- [What you have to do] Could you turn every line of the records below into a JSON list of strings, one string per line, leaving out any blank lines?

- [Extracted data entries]
━━━━━━━━━━━━━━━━━━━━━━━━━━━━━━

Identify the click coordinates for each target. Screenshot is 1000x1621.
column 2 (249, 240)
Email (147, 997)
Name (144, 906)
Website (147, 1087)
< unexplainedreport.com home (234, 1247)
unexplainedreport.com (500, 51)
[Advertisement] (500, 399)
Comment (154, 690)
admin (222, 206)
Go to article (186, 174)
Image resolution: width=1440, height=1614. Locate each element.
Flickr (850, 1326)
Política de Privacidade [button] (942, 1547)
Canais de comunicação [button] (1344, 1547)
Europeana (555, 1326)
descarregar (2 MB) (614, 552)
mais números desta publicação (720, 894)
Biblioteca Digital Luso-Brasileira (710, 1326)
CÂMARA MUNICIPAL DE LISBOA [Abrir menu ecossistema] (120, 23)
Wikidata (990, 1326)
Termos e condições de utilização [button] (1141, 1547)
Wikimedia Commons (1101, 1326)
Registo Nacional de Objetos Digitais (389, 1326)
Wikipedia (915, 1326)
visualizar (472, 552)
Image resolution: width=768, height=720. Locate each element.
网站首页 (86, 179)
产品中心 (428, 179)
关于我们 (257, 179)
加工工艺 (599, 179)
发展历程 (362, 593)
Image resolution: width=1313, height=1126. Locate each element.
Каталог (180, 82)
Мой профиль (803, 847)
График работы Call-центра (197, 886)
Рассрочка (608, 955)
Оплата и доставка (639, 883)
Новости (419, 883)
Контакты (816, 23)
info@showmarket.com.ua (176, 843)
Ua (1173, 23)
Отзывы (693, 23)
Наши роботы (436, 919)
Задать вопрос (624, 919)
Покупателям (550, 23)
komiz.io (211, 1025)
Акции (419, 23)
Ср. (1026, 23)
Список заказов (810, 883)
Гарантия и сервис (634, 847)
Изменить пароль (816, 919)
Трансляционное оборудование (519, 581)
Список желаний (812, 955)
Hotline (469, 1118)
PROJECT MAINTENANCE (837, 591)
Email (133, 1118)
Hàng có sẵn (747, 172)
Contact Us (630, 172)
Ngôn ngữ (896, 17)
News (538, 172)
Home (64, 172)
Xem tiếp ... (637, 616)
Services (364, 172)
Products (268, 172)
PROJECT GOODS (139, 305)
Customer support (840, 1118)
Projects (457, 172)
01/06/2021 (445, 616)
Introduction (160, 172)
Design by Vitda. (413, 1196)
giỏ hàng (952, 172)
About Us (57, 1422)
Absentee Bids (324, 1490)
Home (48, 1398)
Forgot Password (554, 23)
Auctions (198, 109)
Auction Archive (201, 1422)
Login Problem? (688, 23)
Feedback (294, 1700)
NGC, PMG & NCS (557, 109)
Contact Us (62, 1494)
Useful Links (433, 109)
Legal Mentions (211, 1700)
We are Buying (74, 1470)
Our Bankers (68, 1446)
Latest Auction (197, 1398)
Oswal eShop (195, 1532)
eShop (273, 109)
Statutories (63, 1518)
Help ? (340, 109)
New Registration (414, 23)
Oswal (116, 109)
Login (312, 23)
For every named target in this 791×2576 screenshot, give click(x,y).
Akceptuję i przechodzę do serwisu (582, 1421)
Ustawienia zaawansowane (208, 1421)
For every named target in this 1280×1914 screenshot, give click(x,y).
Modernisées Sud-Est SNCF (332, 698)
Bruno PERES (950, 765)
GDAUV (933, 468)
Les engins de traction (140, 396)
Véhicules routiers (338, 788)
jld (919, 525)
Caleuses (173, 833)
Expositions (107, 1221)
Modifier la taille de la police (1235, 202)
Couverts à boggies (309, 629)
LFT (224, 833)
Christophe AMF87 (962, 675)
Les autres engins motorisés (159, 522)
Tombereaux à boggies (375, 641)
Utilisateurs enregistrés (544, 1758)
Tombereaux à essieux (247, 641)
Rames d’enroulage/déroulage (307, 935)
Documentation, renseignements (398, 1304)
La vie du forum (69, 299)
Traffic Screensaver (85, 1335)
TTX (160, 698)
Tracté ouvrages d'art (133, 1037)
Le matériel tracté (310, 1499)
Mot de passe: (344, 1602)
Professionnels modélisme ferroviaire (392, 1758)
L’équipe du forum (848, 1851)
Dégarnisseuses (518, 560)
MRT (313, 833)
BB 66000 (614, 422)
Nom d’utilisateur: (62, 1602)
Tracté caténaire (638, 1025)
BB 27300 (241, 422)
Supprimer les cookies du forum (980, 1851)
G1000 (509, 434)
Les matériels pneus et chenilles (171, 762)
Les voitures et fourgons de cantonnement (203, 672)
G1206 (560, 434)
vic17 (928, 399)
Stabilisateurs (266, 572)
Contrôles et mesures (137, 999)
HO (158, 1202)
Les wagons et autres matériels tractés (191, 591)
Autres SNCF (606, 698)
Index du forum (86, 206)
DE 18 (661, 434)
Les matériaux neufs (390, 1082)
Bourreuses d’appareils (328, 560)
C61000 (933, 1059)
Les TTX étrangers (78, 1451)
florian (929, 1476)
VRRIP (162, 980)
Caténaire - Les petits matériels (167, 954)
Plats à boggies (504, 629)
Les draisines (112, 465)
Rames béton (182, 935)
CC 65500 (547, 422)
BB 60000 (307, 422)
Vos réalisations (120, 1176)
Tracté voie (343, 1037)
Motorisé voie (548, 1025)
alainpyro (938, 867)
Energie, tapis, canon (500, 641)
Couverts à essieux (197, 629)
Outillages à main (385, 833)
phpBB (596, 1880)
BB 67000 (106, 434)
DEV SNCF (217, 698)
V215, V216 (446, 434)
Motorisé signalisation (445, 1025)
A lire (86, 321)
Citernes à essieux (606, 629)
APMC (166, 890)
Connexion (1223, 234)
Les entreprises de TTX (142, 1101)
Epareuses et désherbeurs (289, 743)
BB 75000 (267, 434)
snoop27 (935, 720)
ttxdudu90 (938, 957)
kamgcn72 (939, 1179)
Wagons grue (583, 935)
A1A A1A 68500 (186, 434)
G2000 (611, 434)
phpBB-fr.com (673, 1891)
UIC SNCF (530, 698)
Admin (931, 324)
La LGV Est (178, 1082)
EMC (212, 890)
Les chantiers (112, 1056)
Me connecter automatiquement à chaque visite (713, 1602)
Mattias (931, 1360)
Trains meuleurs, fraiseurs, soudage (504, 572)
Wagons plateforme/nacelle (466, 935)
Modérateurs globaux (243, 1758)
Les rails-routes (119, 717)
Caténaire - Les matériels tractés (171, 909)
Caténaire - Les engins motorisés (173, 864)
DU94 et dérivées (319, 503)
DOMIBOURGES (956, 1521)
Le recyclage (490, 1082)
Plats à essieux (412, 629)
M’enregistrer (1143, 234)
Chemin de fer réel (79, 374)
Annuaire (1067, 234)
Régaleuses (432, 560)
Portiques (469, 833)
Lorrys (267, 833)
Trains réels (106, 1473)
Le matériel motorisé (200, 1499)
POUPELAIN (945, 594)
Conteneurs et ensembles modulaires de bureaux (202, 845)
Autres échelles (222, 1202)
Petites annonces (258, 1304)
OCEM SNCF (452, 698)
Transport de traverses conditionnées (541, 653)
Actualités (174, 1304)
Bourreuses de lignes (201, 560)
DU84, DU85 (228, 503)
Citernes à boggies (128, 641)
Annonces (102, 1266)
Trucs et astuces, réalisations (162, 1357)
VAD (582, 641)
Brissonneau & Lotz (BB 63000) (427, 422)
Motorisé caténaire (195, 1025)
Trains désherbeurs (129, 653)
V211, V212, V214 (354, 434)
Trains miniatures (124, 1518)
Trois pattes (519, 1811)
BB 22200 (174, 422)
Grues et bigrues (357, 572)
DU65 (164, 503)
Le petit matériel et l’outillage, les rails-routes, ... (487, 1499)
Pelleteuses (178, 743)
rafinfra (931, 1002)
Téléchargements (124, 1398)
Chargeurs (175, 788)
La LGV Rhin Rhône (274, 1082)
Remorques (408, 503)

━━━━━━━━━━━━━━━━━━━━━━━━━━━━━━

- [Task output]
[
  "Identify the click coordinates for each target. Screenshot is 1000x1621.",
  "column 2 (249, 240)",
  "Email (147, 997)",
  "Name (144, 906)",
  "Website (147, 1087)",
  "< unexplainedreport.com home (234, 1247)",
  "unexplainedreport.com (500, 51)",
  "[Advertisement] (500, 399)",
  "Comment (154, 690)",
  "admin (222, 206)",
  "Go to article (186, 174)",
  "Image resolution: width=1440, height=1614. Locate each element.",
  "Flickr (850, 1326)",
  "Política de Privacidade [button] (942, 1547)",
  "Canais de comunicação [button] (1344, 1547)",
  "Europeana (555, 1326)",
  "descarregar (2 MB) (614, 552)",
  "mais números desta publicação (720, 894)",
  "Biblioteca Digital Luso-Brasileira (710, 1326)",
  "CÂMARA MUNICIPAL DE LISBOA [Abrir menu ecossistema] (120, 23)",
  "Wikidata (990, 1326)",
  "Termos e condições de utilização [button] (1141, 1547)",
  "Wikimedia Commons (1101, 1326)",
  "Registo Nacional de Objetos Digitais (389, 1326)",
  "Wikipedia (915, 1326)",
  "visualizar (472, 552)",
  "Image resolution: width=768, height=720. Locate each element.",
  "网站首页 (86, 179)",
  "产品中心 (428, 179)",
  "关于我们 (257, 179)",
  "加工工艺 (599, 179)",
  "发展历程 (362, 593)",
  "Image resolution: width=1313, height=1126. Locate each element.",
  "Каталог (180, 82)",
  "Мой профиль (803, 847)",
  "График работы Call-центра (197, 886)",
  "Рассрочка (608, 955)",
  "Оплата и доставка (639, 883)",
  "Новости (419, 883)",
  "Контакты (816, 23)",
  "info@showmarket.com.ua (176, 843)",
  "Ua (1173, 23)",
  "Отзывы (693, 23)",
  "Наши роботы (436, 919)",
  "Задать вопрос (624, 919)",
  "Покупателям (550, 23)",
  "komiz.io (211, 1025)",
  "Акции (419, 23)",
  "Ср. (1026, 23)",
  "Список заказов (810, 883)",
  "Гарантия и сервис (634, 847)",
  "Изменить пароль (816, 919)",
  "Трансляционное оборудование (519, 581)",
  "Список желаний (812, 955)",
  "Hotline (469, 1118)",
  "PROJECT MAINTENANCE (837, 591)",
  "Email (133, 1118)",
  "Hàng có sẵn (747, 172)",
  "Contact Us (630, 172)",
  "Ngôn ngữ (896, 17)",
  "News (538, 172)",
  "Home (64, 172)",
  "Xem tiếp ... (637, 616)",
  "Services (364, 172)",
  "Products (268, 172)",
  "PROJECT GOODS (139, 305)",
  "Customer support (840, 1118)",
  "Projects (457, 172)",
  "01/06/2021 (445, 616)",
  "Introduction (160, 172)",
  "Design by Vitda. (413, 1196)",
  "giỏ hàng (952, 172)",
  "About Us (57, 1422)",
  "Absentee Bids (324, 1490)",
  "Home (48, 1398)",
  "Forgot Password (554, 23)",
  "Auctions (198, 109)",
  "Auction Archive (201, 1422)",
  "Login Problem? (688, 23)",
  "Feedback (294, 1700)",
  "NGC, PMG & NCS (557, 109)",
  "Contact Us (62, 1494)",
  "Useful Links (433, 109)",
  "Legal Mentions (211, 1700)",
  "We are Buying (74, 1470)",
  "Our Bankers (68, 1446)",
  "Latest Auction (197, 1398)",
  "Oswal eShop (195, 1532)",
  "eShop (273, 109)",
  "Statutories (63, 1518)",
  "Help ? (340, 109)",
  "New Registration (414, 23)",
  "Oswal (116, 109)",
  "Login (312, 23)",
  "For every named target in this 791×2576 screenshot, give click(x,y).",
  "Akceptuję i przechodzę do serwisu (582, 1421)",
  "Ustawienia zaawansowane (208, 1421)",
  "For every named target in this 1280×1914 screenshot, give click(x,y).",
  "Modernisées Sud-Est SNCF (332, 698)",
  "Bruno PERES (950, 765)",
  "GDAUV (933, 468)",
  "Les engins de traction (140, 396)",
  "Véhicules routiers (338, 788)",
  "jld (919, 525)",
  "Caleuses (173, 833)",
  "Expositions (107, 1221)",
  "Modifier la taille de la police (1235, 202)",
  "Couverts à boggies (309, 629)",
  "LFT (224, 833)",
  "Christophe AMF87 (962, 675)",
  "Les autres engins motorisés (159, 522)",
  "Tombereaux à boggies (375, 641)",
  "Utilisateurs enregistrés (544, 1758)",
  "Tombereaux à essieux (247, 641)",
  "Rames d’enroulage/déroulage (307, 935)",
  "Documentation, renseignements (398, 1304)",
  "La vie du forum (69, 299)",
  "Traffic Screensaver (85, 1335)",
  "TTX (160, 698)",
  "Tracté ouvrages d'art (133, 1037)",
  "Le matériel tracté (310, 1499)",
  "Mot de passe: (344, 1602)",
  "Professionnels modélisme ferroviaire (392, 1758)",
  "L’équipe du forum (848, 1851)",
  "Dégarnisseuses (518, 560)",
  "MRT (313, 833)",
  "BB 66000 (614, 422)",
  "Nom d’utilisateur: (62, 1602)",
  "Tracté caténaire (638, 1025)",
  "BB 27300 (241, 422)",
  "Supprimer les cookies du forum (980, 1851)",
  "G1000 (509, 434)",
  "Les matériels pneus et chenilles (171, 762)",
  "Les voitures et fourgons de cantonnement (203, 672)",
  "G1206 (560, 434)",
  "vic17 (928, 399)",
  "Stabilisateurs (266, 572)",
  "Contrôles et mesures (137, 999)",
  "HO (158, 1202)",
  "Les wagons et autres matériels tractés (191, 591)",
  "Autres SNCF (606, 698)",
  "Index du forum (86, 206)",
  "DE 18 (661, 434)",
  "Les matériaux neufs (390, 1082)",
  "Bourreuses d’appareils (328, 560)",
  "C61000 (933, 1059)",
  "Les TTX étrangers (78, 1451)",
  "florian (929, 1476)",
  "VRRIP (162, 980)",
  "Caténaire - Les petits matériels (167, 954)",
  "Plats à boggies (504, 629)",
  "Les draisines (112, 465)",
  "Rames béton (182, 935)",
  "CC 65500 (547, 422)",
  "BB 60000 (307, 422)",
  "Vos réalisations (120, 1176)",
  "Tracté voie (343, 1037)",
  "Motorisé voie (548, 1025)",
  "alainpyro (938, 867)",
  "Energie, tapis, canon (500, 641)",
  "Couverts à essieux (197, 629)",
  "Outillages à main (385, 833)",
  "phpBB (596, 1880)",
  "BB 67000 (106, 434)",
  "DEV SNCF (217, 698)",
  "V215, V216 (446, 434)",
  "Motorisé signalisation (445, 1025)",
  "A lire (86, 321)",
  "Citernes à essieux (606, 629)",
  "APMC (166, 890)",
  "Connexion (1223, 234)",
  "Les entreprises de TTX (142, 1101)",
  "Epareuses et désherbeurs (289, 743)",
  "BB 75000 (267, 434)",
  "snoop27 (935, 720)",
  "ttxdudu90 (938, 957)",
  "kamgcn72 (939, 1179)",
  "Wagons grue (583, 935)",
  "A1A A1A 68500 (186, 434)",
  "G2000 (611, 434)",
  "phpBB-fr.com (673, 1891)",
  "UIC SNCF (530, 698)",
  "Admin (931, 324)",
  "La LGV Est (178, 1082)",
  "EMC (212, 890)",
  "Les chantiers (112, 1056)",
  "Me connecter automatiquement à chaque visite (713, 1602)",
  "Mattias (931, 1360)",
  "Trains meuleurs, fraiseurs, soudage (504, 572)",
  "Wagons plateforme/nacelle (466, 935)",
  "Modérateurs globaux (243, 1758)",
  "Les rails-routes (119, 717)",
  "Caténaire - Les matériels tractés (171, 909)",
  "Caténaire - Les engins motorisés (173, 864)",
  "DU94 et dérivées (319, 503)",
  "DOMIBOURGES (956, 1521)",
  "Le recyclage (490, 1082)",
  "Plats à essieux (412, 629)",
  "M’enregistrer (1143, 234)",
  "Chemin de fer réel (79, 374)",
  "Annuaire (1067, 234)",
  "Régaleuses (432, 560)",
  "Portiques (469, 833)",
  "Lorrys (267, 833)",
  "Trains réels (106, 1473)",
  "Le matériel motorisé (200, 1499)",
  "POUPELAIN (945, 594)",
  "Conteneurs et ensembles modulaires de bureaux (202, 845)",
  "Autres échelles (222, 1202)",
  "Petites annonces (258, 1304)",
  "OCEM SNCF (452, 698)",
  "Transport de traverses conditionnées (541, 653)",
  "Actualités (174, 1304)",
  "Bourreuses de lignes (201, 560)",
  "DU84, DU85 (228, 503)",
  "Citernes à boggies (128, 641)",
  "Annonces (102, 1266)",
  "Trucs et astuces, réalisations (162, 1357)",
  "VAD (582, 641)",
  "Brissonneau & Lotz (BB 63000) (427, 422)",
  "Motorisé caténaire (195, 1025)",
  "Trains désherbeurs (129, 653)",
  "V211, V212, V214 (354, 434)",
  "Trains miniatures (124, 1518)",
  "Trois pattes (519, 1811)",
  "BB 22200 (174, 422)",
  "Grues et bigrues (357, 572)",
  "DU65 (164, 503)",
  "Le petit matériel et l’outillage, les rails-routes, ... (487, 1499)",
  "Pelleteuses (178, 743)",
  "rafinfra (931, 1002)",
  "Téléchargements (124, 1398)",
  "Chargeurs (175, 788)",
  "La LGV Rhin Rhône (274, 1082)",
  "Remorques (408, 503)"
]